3 thoughts on “How’s It Goin’? What’s Goin’ On?

  1. Wolvie is my biggest disappointment in MH – he looks and sounds right and he is a adequate adaptation, as he slashes with claws and is hard to kill. Adequate just is not very good compared to others in MH, so I haven’t been playing him.

    In fact, my luck has been bad on 52 reworks. I own 11 of 13 characters who still waiting, including most of the characters I am most excited to play (I.e. X-men from launch). The only good news is that I am getting a “new” hero I want almost every month.

    In fact this has been my first month mostly off of MH in a while. Maybe some burnout, some amount that I am running low on reworked heroes I want to play, and some waiting. I sucked it up and paid for the team-up pack because I will very likely spend more than $40 on the ones I want. Now I have more variety to look forward to, but only months down the road.

  2. I am in the middle of my second sort-of break from MH. The first was around the time that FFXIV relaunched and I tried it out. That was also probably the low-point for MH on the fun scale (the couple of months before the Asgard patch). The break now is mainly to check out WildStar and hang with the old friends who are also checking it out. The beauty of free to play is i am still able to spend a few hours in game (last night), and I will spend most of next weekend trying out Newverine. Who knows, maybe I will even drop a few $$ on Psylocke.

  3. Tried out Invisible Woman this week – I’d been holding off in part because I am running low on characters I have yet to play. I’ve been spending much of my MH time of late on characters I am less excited about (in fact, I used splinters to unlock Luke Cage and Black Panther SPECIFICALLY so that I wouldn’t be stuck with two heroes I don’t care about at the very end when I’ve done everyone else).
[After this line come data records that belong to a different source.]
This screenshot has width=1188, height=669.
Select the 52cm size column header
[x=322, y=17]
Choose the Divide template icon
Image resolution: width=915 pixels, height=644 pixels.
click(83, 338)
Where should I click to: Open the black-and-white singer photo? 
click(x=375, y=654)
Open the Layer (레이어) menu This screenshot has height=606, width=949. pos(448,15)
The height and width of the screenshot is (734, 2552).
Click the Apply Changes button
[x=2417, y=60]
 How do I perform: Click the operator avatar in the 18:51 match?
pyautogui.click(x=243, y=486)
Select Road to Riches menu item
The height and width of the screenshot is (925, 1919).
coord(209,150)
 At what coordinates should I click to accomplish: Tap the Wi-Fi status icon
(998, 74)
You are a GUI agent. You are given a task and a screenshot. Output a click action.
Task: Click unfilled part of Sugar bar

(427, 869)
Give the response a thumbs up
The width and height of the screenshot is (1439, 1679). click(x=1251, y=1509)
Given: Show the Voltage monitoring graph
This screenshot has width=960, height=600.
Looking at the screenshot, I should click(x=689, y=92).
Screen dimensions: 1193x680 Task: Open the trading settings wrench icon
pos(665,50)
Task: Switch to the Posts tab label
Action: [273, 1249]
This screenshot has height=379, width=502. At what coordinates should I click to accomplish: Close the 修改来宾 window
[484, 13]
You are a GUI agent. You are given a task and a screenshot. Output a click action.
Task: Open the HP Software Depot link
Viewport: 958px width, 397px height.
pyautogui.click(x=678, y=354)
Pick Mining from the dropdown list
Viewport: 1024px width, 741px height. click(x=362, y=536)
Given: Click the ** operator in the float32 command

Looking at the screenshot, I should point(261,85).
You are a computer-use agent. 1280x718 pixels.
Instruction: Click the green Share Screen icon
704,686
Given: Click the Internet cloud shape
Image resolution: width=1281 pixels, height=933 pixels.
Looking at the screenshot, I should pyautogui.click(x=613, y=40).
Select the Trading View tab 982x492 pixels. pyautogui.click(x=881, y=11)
I’d forgotten how much more fun the game is if you’re enjoying the character you’re playing. On my horizon:

    – Invisible Woman through to 50. People say she’s bad at endgame, but she has a ricochet basic, a ground AOE, and the ability to skip all of the trash ever by going permanent free invisible that does not break with her travel power – all travel powers that don’t do damage are getting buffed this patch besides. A bit disappointing that almost all of her dialog is about being a soccer mom (does almost every single thing she says in the comics relate to her having kids and a family?) but oh well.
    – Psylocke (the voice work is disappointingly not all that British but otherwise she looks and feels about right on Test)
    – Wolverine (currently parked at 30, could prestige depending on mood)
    – Prestige Gambit (the new Enhanced costume is coming for Advance Pack owners this week, never played him as ranged)
    – Possibly prestige Colossus (got his blue costume in my Advance Pack fortune cards, I played him all the way to 60 as a WW Barb)
    – Stealth theme week – Black Widow for the stealth synergy, then finish up various stages of in-progress Black Panther, Invisible Woman, and Psylocke

    I.e. it should be a much more interesting month than the month before I “quit” in which I played several disappointing characters.